When nutrition epidemiologist Renata Micha and her colleagues pooled and analyzed the data from 20 previous studies in a new way, they spotted the trend. Healthy people who tended to eat a lot of preserved meats like bacon, sausage, hot dogs and cold cuts were much more likely than those who rarely touch the stuff to go on to develop heart disease or Type 2 diabetes.

The more they ate, the higher the risk. Eating unprocessed red meat with the same amount of fat — steaks, hamburgers, lamb chops and the like — showed no such effect, Micha says. The results appear in the May 17 issue of the journal Circulation.


She sees her meta-analysis as more of a starting place than a conclusion; it's another hint that there's more to determining a food's potential harm to the heart than just measuring its fat and cholesterol content. But she can't tell from her work whether the problem is the oodles of extra salt in processed meat, the nitrates and other preservatives, the way it's cooked, or some other factor entirely.

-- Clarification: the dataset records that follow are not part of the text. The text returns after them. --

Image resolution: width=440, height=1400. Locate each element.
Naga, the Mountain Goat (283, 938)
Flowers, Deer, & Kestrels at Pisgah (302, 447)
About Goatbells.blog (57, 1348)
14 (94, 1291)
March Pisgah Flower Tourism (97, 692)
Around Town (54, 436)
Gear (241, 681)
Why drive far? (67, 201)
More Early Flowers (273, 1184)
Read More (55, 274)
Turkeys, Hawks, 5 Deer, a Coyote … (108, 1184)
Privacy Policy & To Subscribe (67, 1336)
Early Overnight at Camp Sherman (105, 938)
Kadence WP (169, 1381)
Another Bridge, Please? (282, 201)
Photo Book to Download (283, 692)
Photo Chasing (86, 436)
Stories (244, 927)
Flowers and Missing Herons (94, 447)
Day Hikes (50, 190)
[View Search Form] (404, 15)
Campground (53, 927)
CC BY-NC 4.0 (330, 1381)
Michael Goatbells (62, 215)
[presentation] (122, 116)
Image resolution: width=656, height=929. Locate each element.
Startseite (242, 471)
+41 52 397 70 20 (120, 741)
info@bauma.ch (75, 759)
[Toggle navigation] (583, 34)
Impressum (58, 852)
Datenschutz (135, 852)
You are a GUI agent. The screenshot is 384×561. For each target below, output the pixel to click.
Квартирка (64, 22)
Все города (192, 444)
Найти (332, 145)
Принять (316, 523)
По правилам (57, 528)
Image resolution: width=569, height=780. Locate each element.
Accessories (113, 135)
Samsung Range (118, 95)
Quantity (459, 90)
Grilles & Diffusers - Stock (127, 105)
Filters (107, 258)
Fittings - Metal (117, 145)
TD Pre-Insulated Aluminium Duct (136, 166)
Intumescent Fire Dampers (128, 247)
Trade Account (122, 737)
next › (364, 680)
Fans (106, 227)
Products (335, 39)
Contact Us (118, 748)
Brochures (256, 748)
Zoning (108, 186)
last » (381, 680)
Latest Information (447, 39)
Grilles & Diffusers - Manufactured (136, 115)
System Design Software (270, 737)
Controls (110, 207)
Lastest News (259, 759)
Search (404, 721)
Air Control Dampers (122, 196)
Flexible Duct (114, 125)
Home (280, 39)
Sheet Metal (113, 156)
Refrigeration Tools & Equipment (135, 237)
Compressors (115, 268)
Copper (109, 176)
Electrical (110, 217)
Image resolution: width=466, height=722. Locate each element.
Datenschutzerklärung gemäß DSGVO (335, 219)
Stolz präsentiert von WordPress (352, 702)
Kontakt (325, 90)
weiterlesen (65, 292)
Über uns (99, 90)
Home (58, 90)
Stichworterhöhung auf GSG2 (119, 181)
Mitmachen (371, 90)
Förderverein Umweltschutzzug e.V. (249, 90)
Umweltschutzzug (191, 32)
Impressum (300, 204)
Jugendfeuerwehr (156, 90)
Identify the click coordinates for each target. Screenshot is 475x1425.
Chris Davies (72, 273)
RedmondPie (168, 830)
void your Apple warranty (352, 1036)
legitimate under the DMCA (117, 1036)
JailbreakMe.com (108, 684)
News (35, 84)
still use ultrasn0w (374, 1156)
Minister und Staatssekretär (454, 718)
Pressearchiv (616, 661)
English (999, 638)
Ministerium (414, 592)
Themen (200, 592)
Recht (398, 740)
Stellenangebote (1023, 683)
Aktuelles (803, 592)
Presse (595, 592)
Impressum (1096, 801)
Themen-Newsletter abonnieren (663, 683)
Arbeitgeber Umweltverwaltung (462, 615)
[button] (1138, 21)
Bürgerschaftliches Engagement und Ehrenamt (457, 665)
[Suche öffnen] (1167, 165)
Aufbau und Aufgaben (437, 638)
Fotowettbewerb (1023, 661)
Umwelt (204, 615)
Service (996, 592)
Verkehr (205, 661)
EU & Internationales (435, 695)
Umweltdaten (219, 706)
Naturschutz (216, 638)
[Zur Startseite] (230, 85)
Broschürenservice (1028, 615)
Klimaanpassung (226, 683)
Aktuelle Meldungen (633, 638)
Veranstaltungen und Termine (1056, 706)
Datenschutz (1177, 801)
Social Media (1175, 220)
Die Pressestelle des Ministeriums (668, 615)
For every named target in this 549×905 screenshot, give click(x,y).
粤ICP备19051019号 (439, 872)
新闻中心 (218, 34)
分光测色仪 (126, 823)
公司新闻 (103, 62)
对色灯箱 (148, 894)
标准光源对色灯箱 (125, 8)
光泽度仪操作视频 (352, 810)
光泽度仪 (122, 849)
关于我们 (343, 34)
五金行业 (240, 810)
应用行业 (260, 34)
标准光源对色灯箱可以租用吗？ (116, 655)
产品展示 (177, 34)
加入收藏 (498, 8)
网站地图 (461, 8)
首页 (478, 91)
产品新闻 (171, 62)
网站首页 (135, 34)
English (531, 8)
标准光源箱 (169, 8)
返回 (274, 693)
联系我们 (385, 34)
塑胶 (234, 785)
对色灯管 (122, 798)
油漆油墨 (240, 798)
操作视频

Michael Thun, an epidemiologist at the American Cancer Society, says that at this point Micha's finding is interesting, but shouldn't yet be the basis for any shift in dietary guidelines.

"We've been telling people for years to limit their consumption of all red meat, including processed meat and that still holds," Thun says. There's plenty of solid evidence, he points out, that a diet heavy in any kind of red meat —fresh as well as processed — raises the risk of colon cancer, and maybe other cancers, too.